- _Task_
Only one part of the listing is needed: the lines from the one with "The width and" through the last line, copied exactly and free of pictures.

- _Data records_
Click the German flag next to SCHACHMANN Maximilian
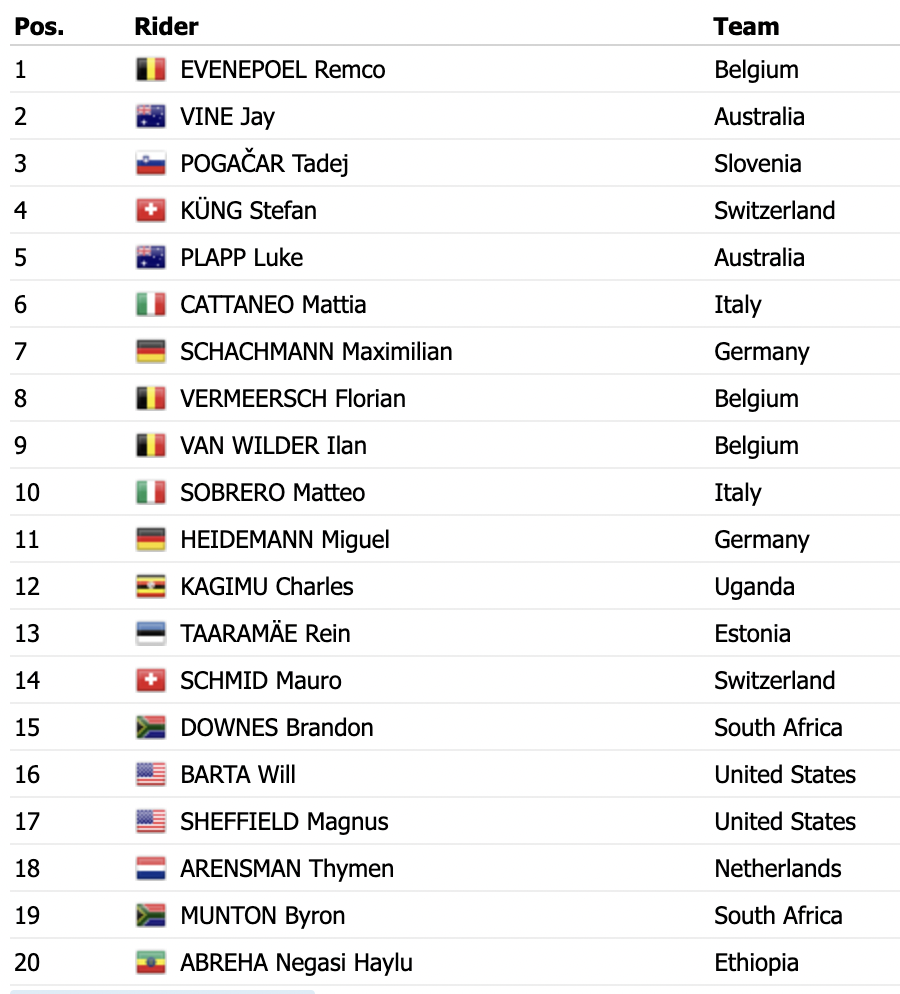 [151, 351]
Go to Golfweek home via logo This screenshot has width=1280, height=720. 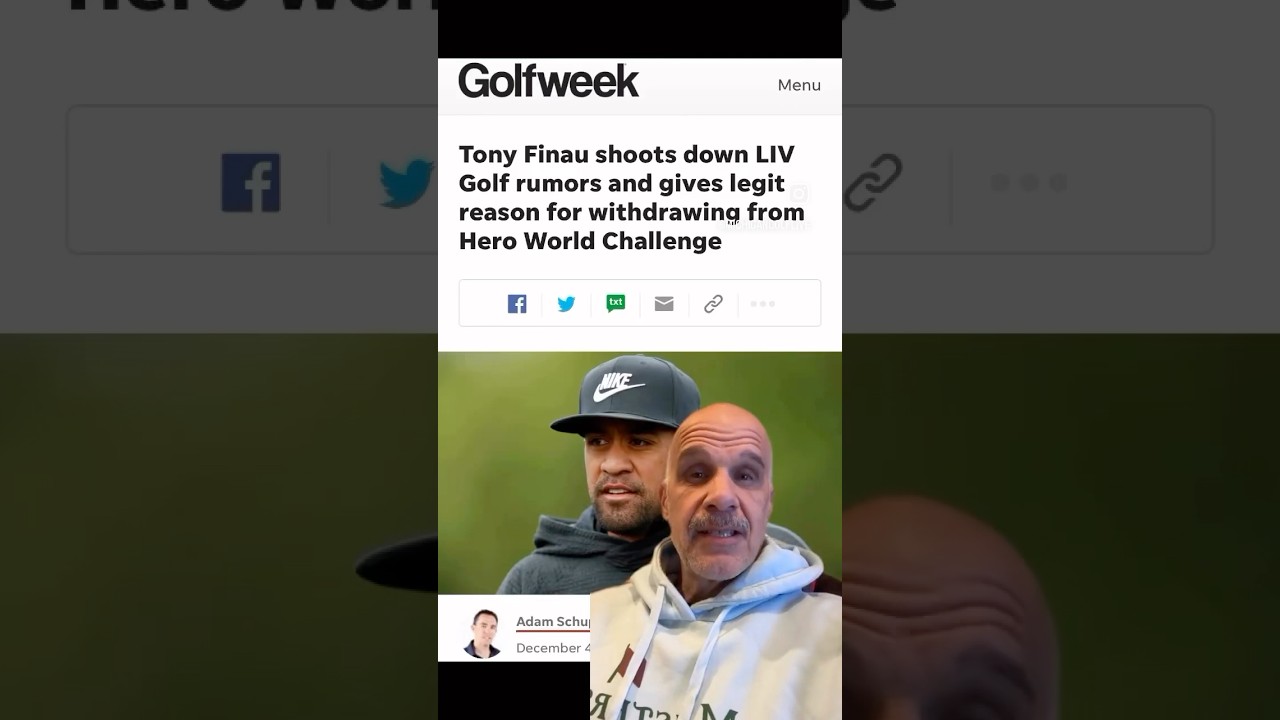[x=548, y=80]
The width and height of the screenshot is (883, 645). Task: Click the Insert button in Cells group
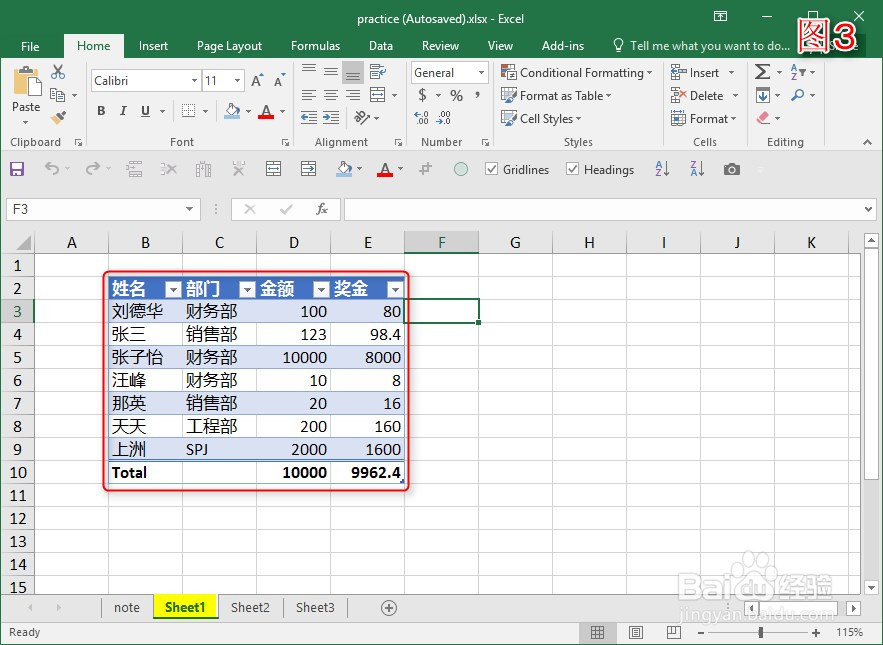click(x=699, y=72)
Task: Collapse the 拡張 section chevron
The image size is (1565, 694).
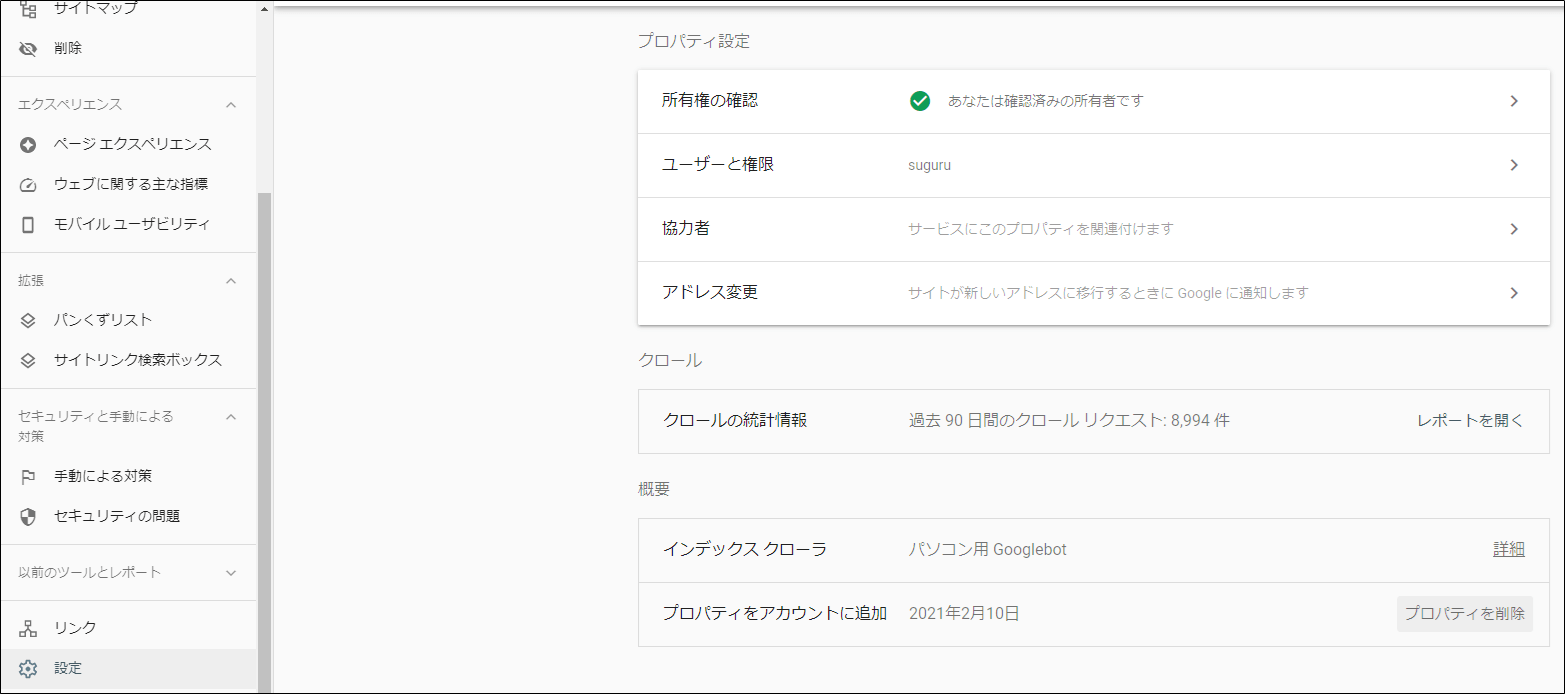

- _Response to the exercise_
The width and height of the screenshot is (883, 645). Task: Click the Insert button in Cells group
click(x=699, y=72)
Task: Collapse the 拡張 section chevron
The image size is (1565, 694).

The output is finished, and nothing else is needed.